At press time, only 16 state governorships were firmly in Democratic hands. Democrats had a shot at seeing their candidates lead three other states.
Republicans had a firm hold on 31 governorships. Because of a combination of concerns about the Patient Protection and Affordable Care Act (PPACA), the soft economy, and other local and national issues, Republicans succeeded at wrestling governorships away from Democrats in traditional Democratic strongholds such as Arkansas, Illinois, Maryland and Massachusetts.
Pennsylvania is the only state in which a Democrat took a governorship away from a Republican. There, Tom Wolf has defeated Tom Corbett, a strong PPACA opponent.
It’s not immediately clear what effect the Republican wins will have on their states’ PPACA public exchange program. In Massachusetts, for example, previous governor, Deval Patrick, had little luck with getting his state’s exchange to work. The incoming governor, Charlie Baker, has talked about applying for waivers from some federal requirements but has not suggested that his state should shut down its exchange.
But new governors with the ability to appoint their own insurance commissioners could change PPACA implementation that way, and influence the implementation policies the National Association of Insurance Commissioners (NAIC) sets.
See also: NAIC appoints Adam Hamm to FSOC.

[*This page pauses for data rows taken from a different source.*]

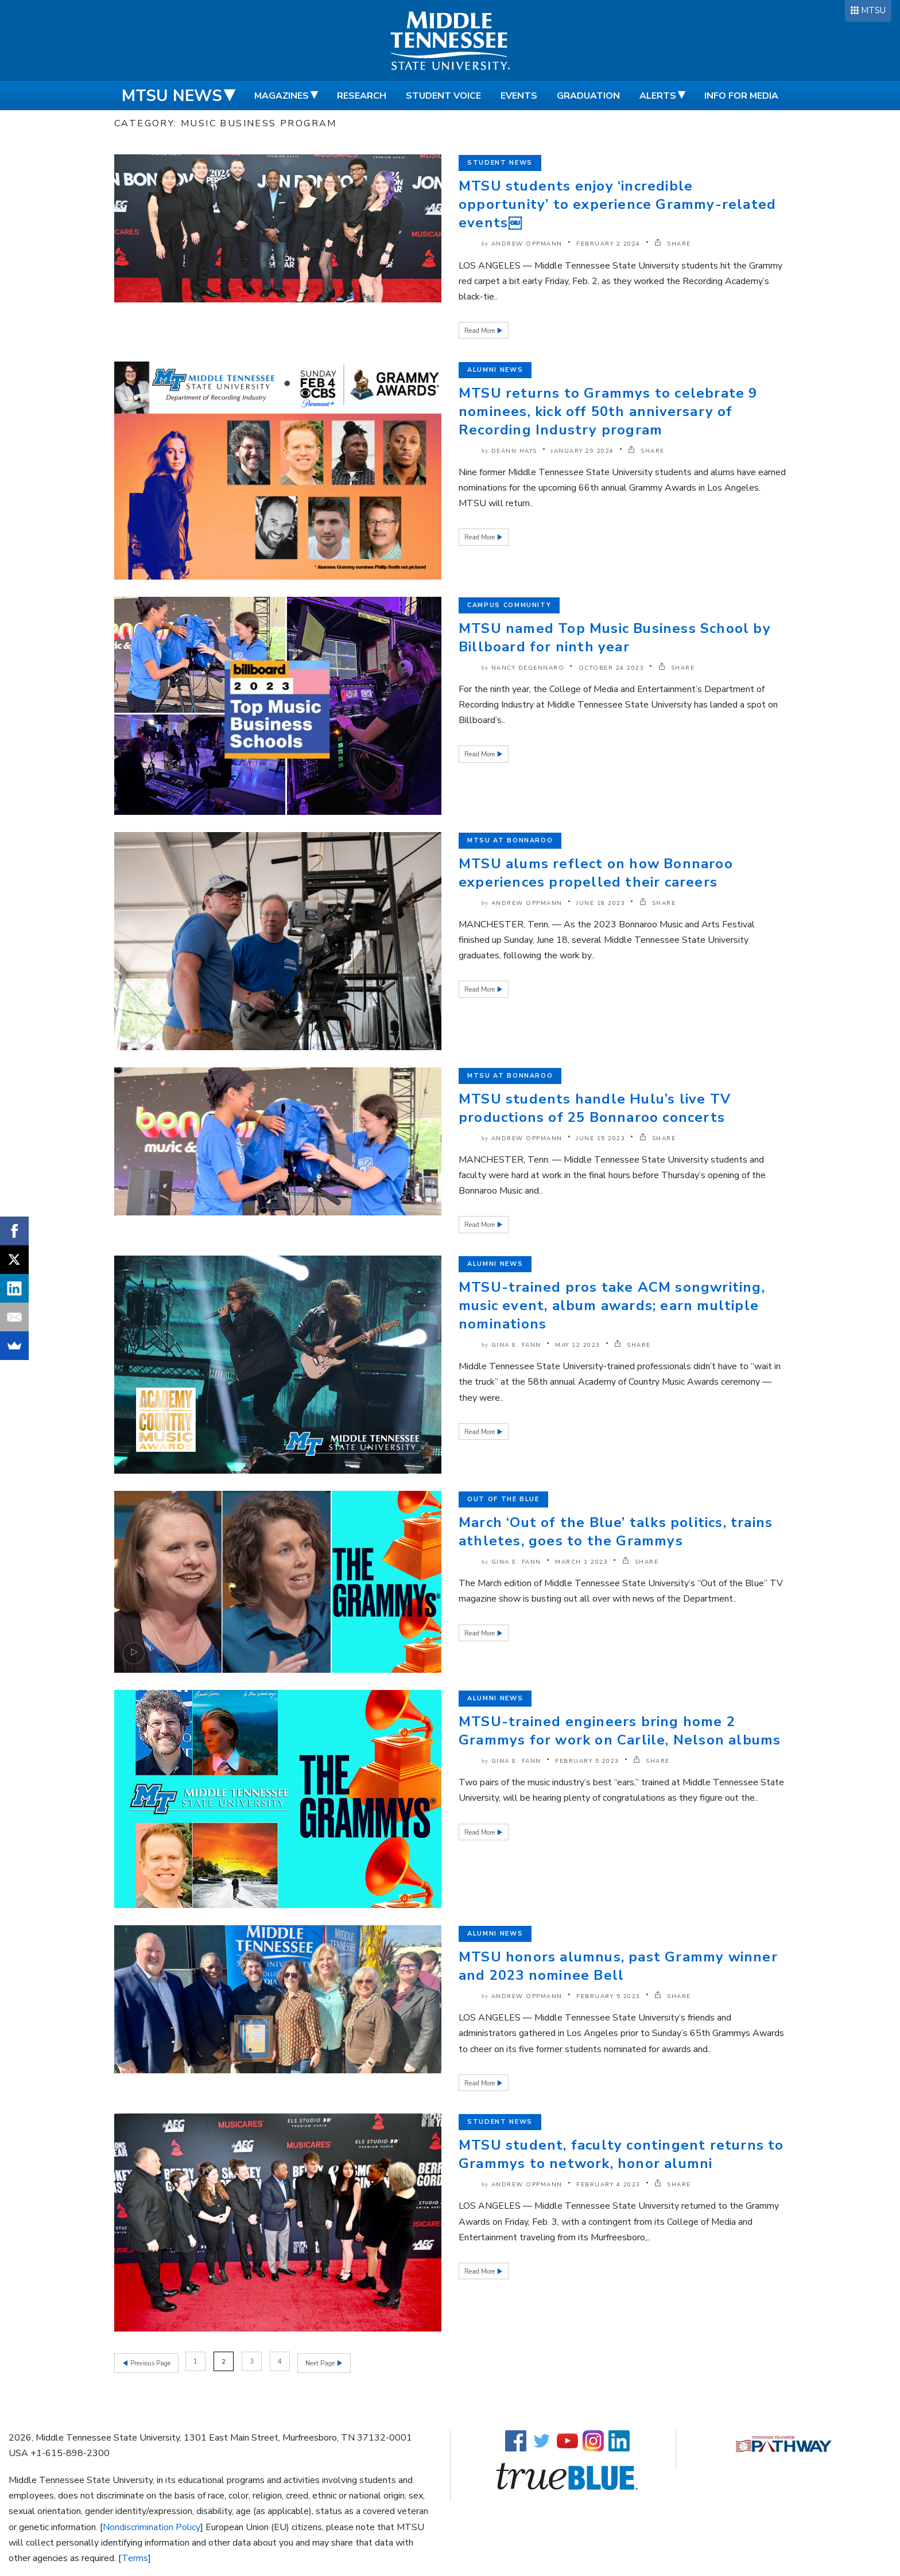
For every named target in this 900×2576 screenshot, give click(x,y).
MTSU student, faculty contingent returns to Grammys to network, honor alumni (621, 2154)
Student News (500, 162)
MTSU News (172, 96)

Meanwhile, voters in three states — California, Georgia and Kansas – voted on insurance commissioners at the polls, and voters in California and Louisiana voted on ballot measures with major implications for the health insurance and long-term care insurance (LTCI) markets.
Here’s a look at the results.
1. California
Dave Jones, the Democratic incumbent, won with 56 percent of the vote.
Ted Gaines, the owner of Gaines Insurance Agency Inc. and vice chair of the state Senate Insurance Committee, received 44 percent of the vote.
Insurers and their allies — including allies at Covered California, the state’s state-based PPACA public exchange, managed to defeat the Proposition 45 health insurance rate change referendum, with 60 percent of the voters voting against the measure.
Supporters argued that the measure would have given consumers much-needed power to slow unreasonable health insurance rate increases, by letting consumers go to court to oppose increases. Opponents argued that the private-right-of-action provision would have encouraged lawyers to file rate increase suits to maximize their own income.